A posting in Jamaica was once considered a death sentence, and James was not to escape illness. Even though he was stationed in Newcastle high in the Blue Mountains where soldiers were less susceptible to yellow fever, James still succombed to 'neuralgia' and later whilst in Up Park camp in Kingston, he fell ill with a fever that hospitalised him for two weeks.

The only blemish on an otherwise impeccable army career was his demotion from sergeant to corporal as a result of drunkenness in August 1884 whilst stationed at Castletown on the Isle of Man. My reaction to that was 'Oh James, why, oh why, did you do that?'. But it didn't stop him in his tracks and he was soon back on the promotional ladder. His service record states he had a 'very good' character and would have received many good conduct badges if he hadn't been promoted.

At the end of his second term, and exactly 21 years to the day since he had signed up, he was discharged from the army. He was 45 years old.

Bowerham Barracks, Lancaster - where James spent his 21-year military career.
(Photo: http://www.kingsownmuseum.plus.com/galleryaccommodation02.htm)
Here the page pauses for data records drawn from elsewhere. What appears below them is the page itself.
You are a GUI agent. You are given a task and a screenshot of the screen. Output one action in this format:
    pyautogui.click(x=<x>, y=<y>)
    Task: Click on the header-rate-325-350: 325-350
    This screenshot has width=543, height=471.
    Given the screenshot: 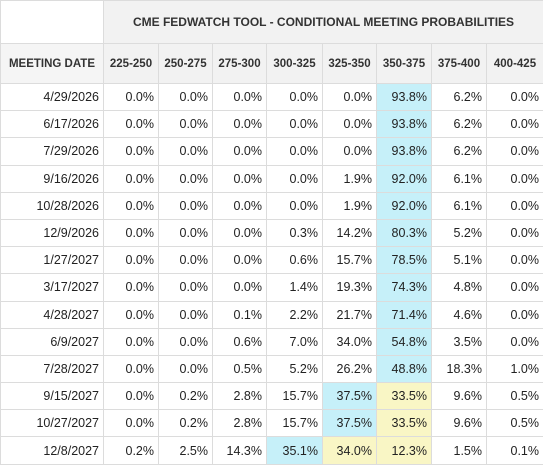 What is the action you would take?
    pyautogui.click(x=350, y=64)
    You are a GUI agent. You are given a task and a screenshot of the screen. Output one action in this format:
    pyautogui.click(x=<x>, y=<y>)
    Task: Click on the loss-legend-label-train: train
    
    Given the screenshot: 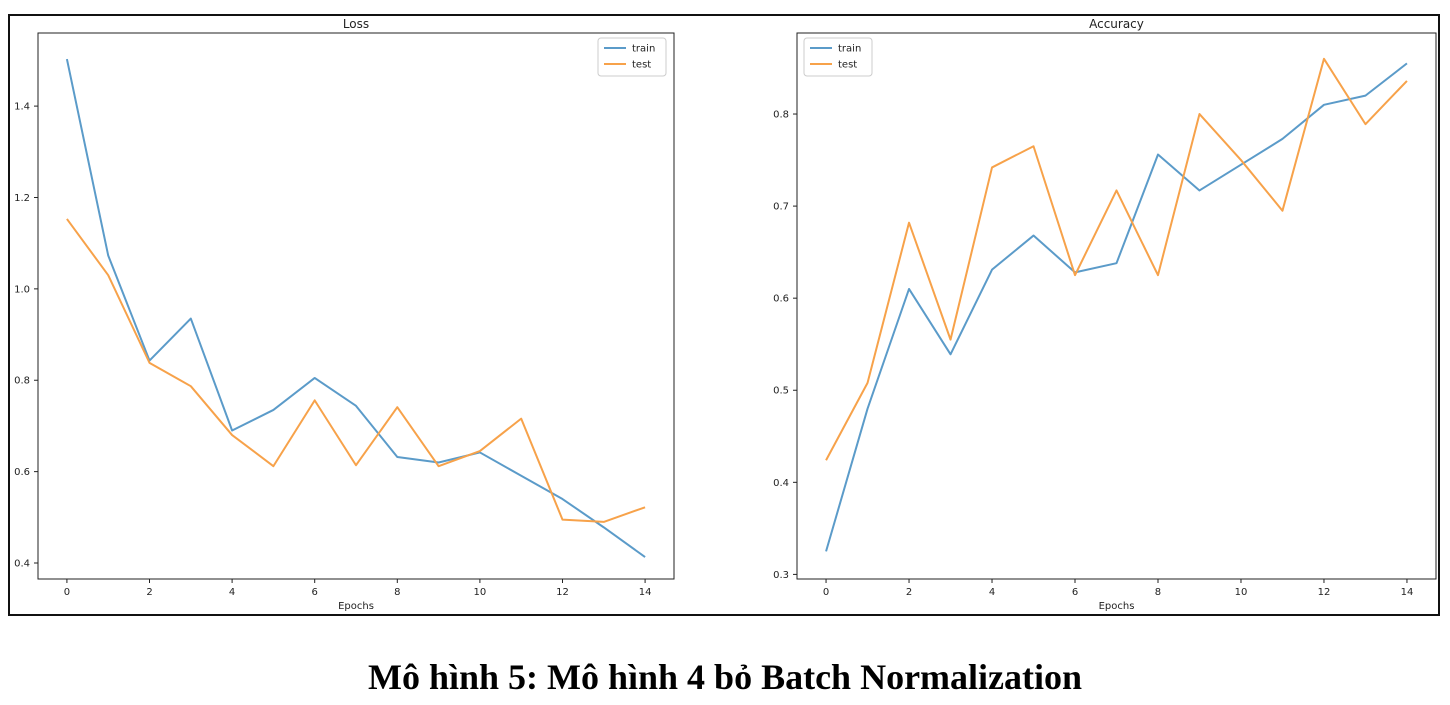 What is the action you would take?
    pyautogui.click(x=644, y=50)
In 1890 he had married Annie Gregory, a Yorkshire lass born in Sheffield who had worked at the County Asylum located a stone's throw from the Bowerham Barracks in Lancaster where James lived and worked. They had three children in the space of five years. So it was in 1899 that James and his young family left Lancaster and the army life he, and they, had known for so many years, and relocated to Longsight in Manchester. It was here that James embarked on a new career in a relatively new industry. He became a telephone operator.
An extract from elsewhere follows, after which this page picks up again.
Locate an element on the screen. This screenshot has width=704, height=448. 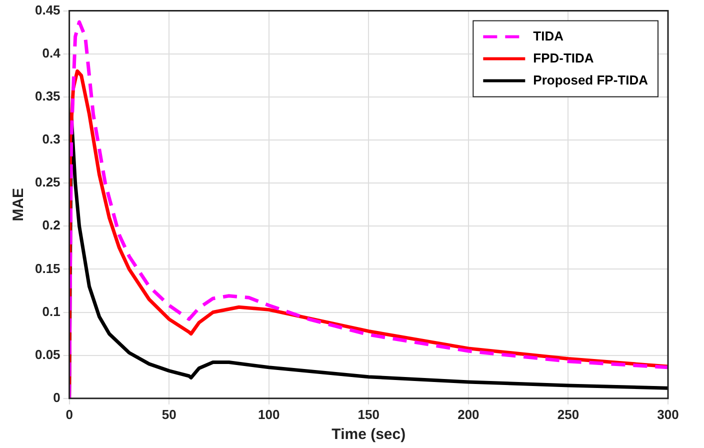
y-tick-label: 0 is located at coordinates (56, 398).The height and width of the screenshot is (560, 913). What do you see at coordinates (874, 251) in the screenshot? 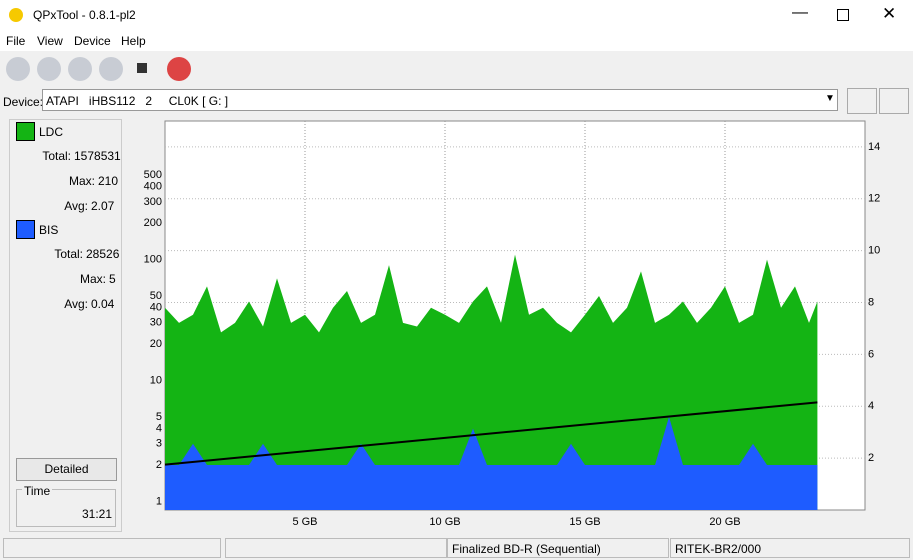
I see `y2-tick-label: 10` at bounding box center [874, 251].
James worked for the National Telephone Company [NTC]. The industry had only been in existence since the 1870s with the NTC itself being formed in 1881 and it's around about this time that the first telephone exchange opened in Manchester. Most telephone operators were women, so it strikes me as unusual to find James in this role. However, this is the job that he did from at least 1901 to 1911. A caller would connect to the exchange where a telephone operator such as James would connect them to the required destination. I'm really proud to think that an ancestor of mine worked in a fairly pioneering industry.

James died on 16th February 1915 at his home in Levenshulme, Manchester. He was relatively young as he was only 62.
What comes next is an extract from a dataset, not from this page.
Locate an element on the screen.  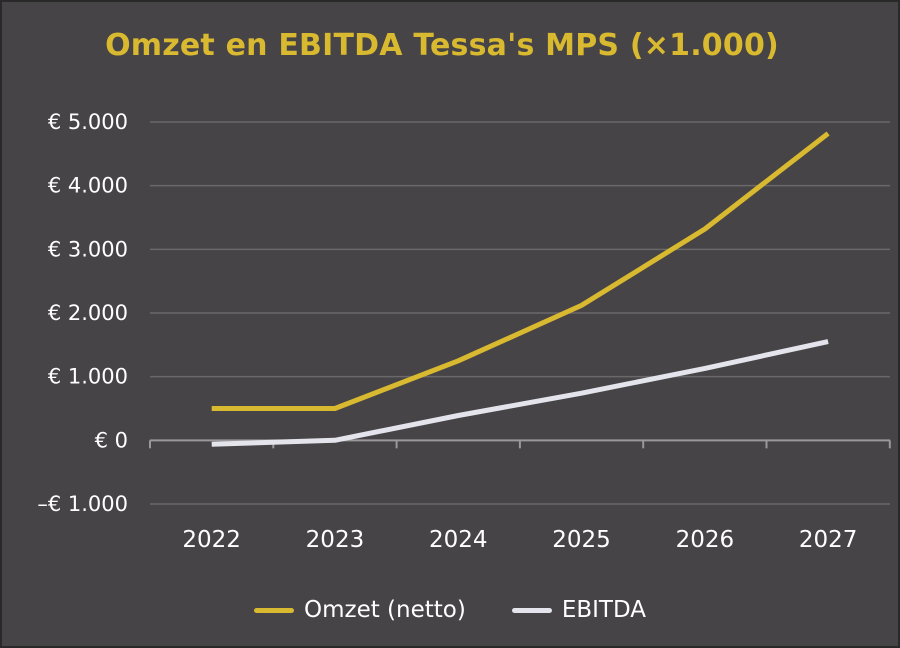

I became intrigued by him when I discovered on one census that he'd been a telephone operator and on an earlier census he'd been a soldier. What a change in occupation! He was an ordinary chap, and he probably considered a lot of his day to day life to be pretty humdrum, but I think he has a fascinating career history - full of variety and innovation. He demonstrated his character through his army promotions and he looked the future in the face when taking on new fangled telephones in the first decade of the twentieth century. He started his life in a small agricultural village and ended it in a major metropolis working in an industry of the future. His life exemplified how life for everyone changed so rapidly in the 19th and 20th centuries.